El PP no culpaba entonces al Parlamento

La comparecencia gubernamental de enero de 2011, con el PP en la oposición, sirve para dejar en pelota viva su actual postura de defensa a ultranza de Soria en la tramitación del aval churrigueresco a Vanyera. Si ahora dicen que la culpa fue del Parlamento por haber aprobado unánimemente en 2007 una modificación legal para autorizar al Gobierno a conceder ese aval, en 2011 quien actuó de portavoz sostenía que todo estaba en regla y que los tribunales acabarían por dar la razón al Gobierno, es decir, bendiciendo las actuaciones de Su Excelencia.
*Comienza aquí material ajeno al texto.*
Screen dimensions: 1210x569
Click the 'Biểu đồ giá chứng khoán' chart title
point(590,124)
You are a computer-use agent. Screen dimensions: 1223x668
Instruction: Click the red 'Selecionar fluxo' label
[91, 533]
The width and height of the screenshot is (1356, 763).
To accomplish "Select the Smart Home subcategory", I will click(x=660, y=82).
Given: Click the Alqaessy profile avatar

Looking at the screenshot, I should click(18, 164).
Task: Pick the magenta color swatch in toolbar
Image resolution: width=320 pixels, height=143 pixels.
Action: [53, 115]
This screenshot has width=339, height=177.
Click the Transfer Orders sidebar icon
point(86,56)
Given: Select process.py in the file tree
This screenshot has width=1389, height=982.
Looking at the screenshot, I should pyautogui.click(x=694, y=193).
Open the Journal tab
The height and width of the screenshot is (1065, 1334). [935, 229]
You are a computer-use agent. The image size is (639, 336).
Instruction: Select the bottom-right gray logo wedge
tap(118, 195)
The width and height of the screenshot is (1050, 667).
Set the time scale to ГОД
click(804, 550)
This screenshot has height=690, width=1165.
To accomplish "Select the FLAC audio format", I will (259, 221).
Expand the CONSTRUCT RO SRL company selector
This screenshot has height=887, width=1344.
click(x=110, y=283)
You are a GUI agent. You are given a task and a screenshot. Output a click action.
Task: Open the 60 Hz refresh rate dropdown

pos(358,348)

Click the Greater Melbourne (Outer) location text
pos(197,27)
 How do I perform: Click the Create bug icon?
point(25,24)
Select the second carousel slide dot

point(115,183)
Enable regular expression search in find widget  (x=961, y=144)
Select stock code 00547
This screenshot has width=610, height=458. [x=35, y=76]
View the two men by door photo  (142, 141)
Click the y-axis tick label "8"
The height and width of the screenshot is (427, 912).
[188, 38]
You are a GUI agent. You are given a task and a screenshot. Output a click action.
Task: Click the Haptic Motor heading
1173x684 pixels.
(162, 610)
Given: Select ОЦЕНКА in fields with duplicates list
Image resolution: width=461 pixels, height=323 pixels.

Curiosamente, Pérez Camacho culpó a Vanyera y a la Caja General de Ahorros de Canarias, la entidad que otorgó el préstamo de 5,2 millones avalados por el Gobierno. A Vanyera le endosó la responsabilidad de no haber otorgado "aval suficiente y bastante" (extremo que debió supervisar y corregir el consejero de Economía y Hacienda, según su propio decreto), y no cumplir con el plan de viabilidad, "reduciendo gastos de procedimiento y de personal" (lo tenía que supervisar el mismo Soria, de acuerdo con su propio decreto). A CajaCanarias le responsabilizó de no supervisar "esa contragarantía" ni exigir el "cumplimiento de esas obligaciones" (no era su función, según el referido decreto). Todas esas exigencias que con la estridencia habitual enumeró Pérez Camacho en ese pleno de enero de 2011 estaban recogidas en el decreto de concesión del aval, y para su seguimiento se comisionaba expresamente al consejero de Economía y Hacienda, José Manuel Soria, que podía reclamar información constante al banco y a la empresa para verificar que la operación se ceñía a lo establecido. Porque descontado que no se inscribieron las prendas para poder reclamar llegado el momento procesal oportuno (Vanyera estaba en concurso de acreedores cuando se autorizó el aval), el Gobierno al menos habría podido cancelar unilateralmente la operación con menos quebranto denunciando el incumplimiento de las condiciones por parte del avalado. Ni eso hizo Soria. Ni eso reclamaron los Servicios Jurídicos. Ahora, tres años después, esos mismos letrados, pero ahora sin la autoridad de Ruano y con Soria y los suyos fuera del Gobierno, son los que buscan responsables a los que endosarles las exigencias patrimoniales. Cógelo Cuco.